**Required work:**
Print this span of the material below exactly: the line with "समाचार (6, 2555)", the line with "मुद्रांकन ब्रैकेट (237, 2531)", and every line between them, but nothing else.
[[ Material provided, beginning ]]
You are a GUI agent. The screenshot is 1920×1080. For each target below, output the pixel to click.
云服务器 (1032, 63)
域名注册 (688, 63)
[[ Material provided, end ]]
[[ Material provided, beginning ]]
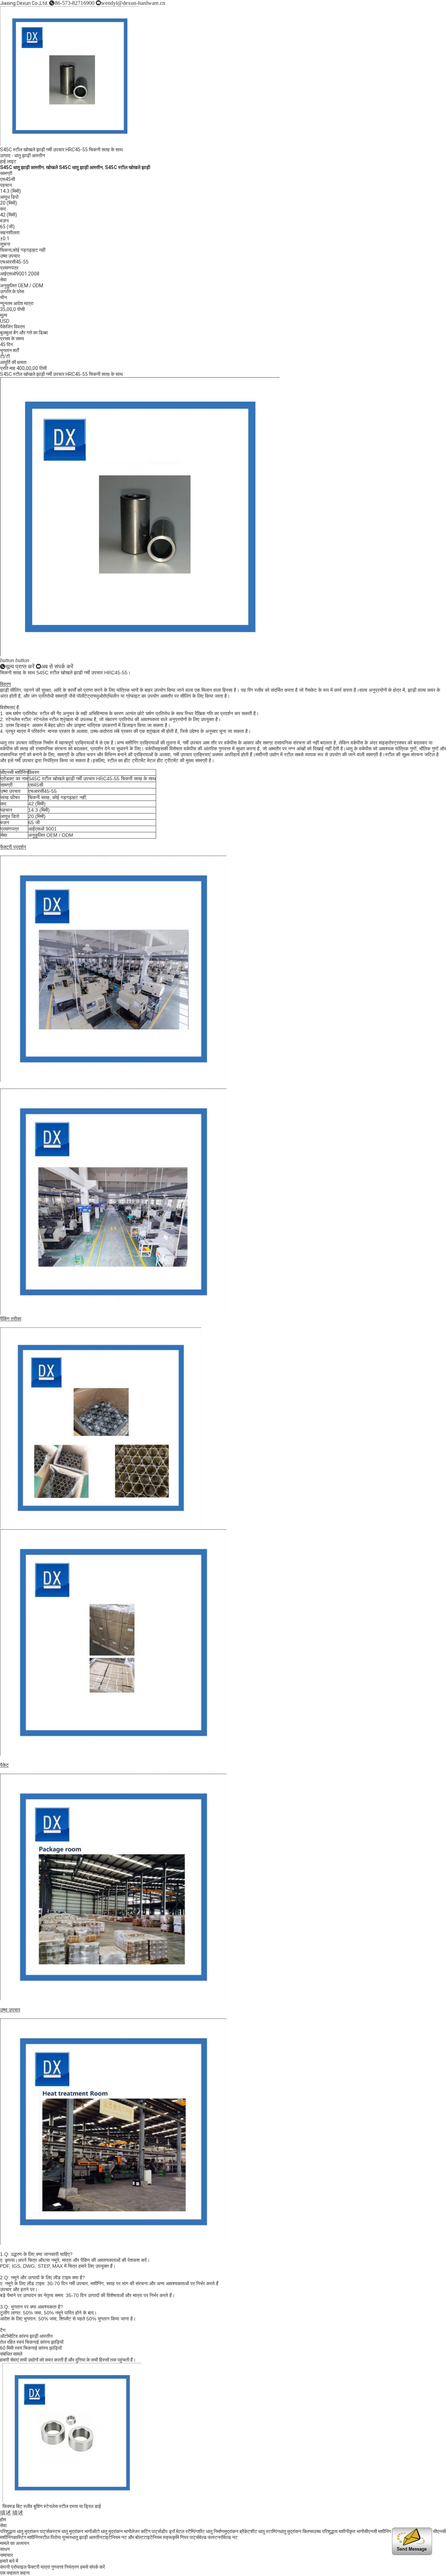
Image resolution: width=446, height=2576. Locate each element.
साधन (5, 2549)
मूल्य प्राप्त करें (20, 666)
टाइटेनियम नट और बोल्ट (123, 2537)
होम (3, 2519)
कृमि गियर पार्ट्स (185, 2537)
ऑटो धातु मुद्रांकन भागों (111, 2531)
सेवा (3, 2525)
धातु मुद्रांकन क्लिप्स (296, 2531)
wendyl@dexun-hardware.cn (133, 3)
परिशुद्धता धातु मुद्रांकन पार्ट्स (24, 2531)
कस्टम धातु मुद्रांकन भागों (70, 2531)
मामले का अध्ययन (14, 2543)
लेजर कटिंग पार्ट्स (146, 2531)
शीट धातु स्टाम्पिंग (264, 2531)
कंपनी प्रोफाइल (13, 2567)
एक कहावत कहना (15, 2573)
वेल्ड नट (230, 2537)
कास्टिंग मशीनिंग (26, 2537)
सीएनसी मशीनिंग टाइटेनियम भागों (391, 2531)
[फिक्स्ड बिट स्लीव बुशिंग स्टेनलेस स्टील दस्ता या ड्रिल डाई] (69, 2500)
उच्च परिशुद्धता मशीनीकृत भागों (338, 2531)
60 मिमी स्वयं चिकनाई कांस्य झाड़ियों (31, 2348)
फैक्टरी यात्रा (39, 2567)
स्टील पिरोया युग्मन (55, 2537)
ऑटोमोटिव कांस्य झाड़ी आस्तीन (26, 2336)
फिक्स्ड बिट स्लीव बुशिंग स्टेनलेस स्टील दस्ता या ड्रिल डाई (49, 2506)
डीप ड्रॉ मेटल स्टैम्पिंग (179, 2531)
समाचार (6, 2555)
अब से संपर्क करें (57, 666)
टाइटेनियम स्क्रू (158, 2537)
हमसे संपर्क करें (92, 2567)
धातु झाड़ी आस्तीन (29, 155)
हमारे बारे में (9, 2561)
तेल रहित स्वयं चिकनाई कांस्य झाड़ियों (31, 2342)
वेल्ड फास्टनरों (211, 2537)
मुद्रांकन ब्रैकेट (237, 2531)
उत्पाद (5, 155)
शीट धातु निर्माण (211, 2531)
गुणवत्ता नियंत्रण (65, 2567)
[[ Material provided, end ]]
[[ Material provided, beginning ]]
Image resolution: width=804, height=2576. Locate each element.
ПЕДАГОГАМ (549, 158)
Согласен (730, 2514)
[[ Material provided, end ]]
**Answer below:**
समाचार (6, 2555)
अब से संपर्क करें (57, 666)
टाइटेनियम स्क्रू (158, 2537)
हमसे संपर्क करें (92, 2567)
धातु झाड़ी आस्तीन (29, 155)
हमारे बारे में (9, 2561)
तेल रहित स्वयं चिकनाई कांस्य झाड़ियों (31, 2342)
वेल्ड फास्टनरों (211, 2537)
मुद्रांकन ब्रैकेट (237, 2531)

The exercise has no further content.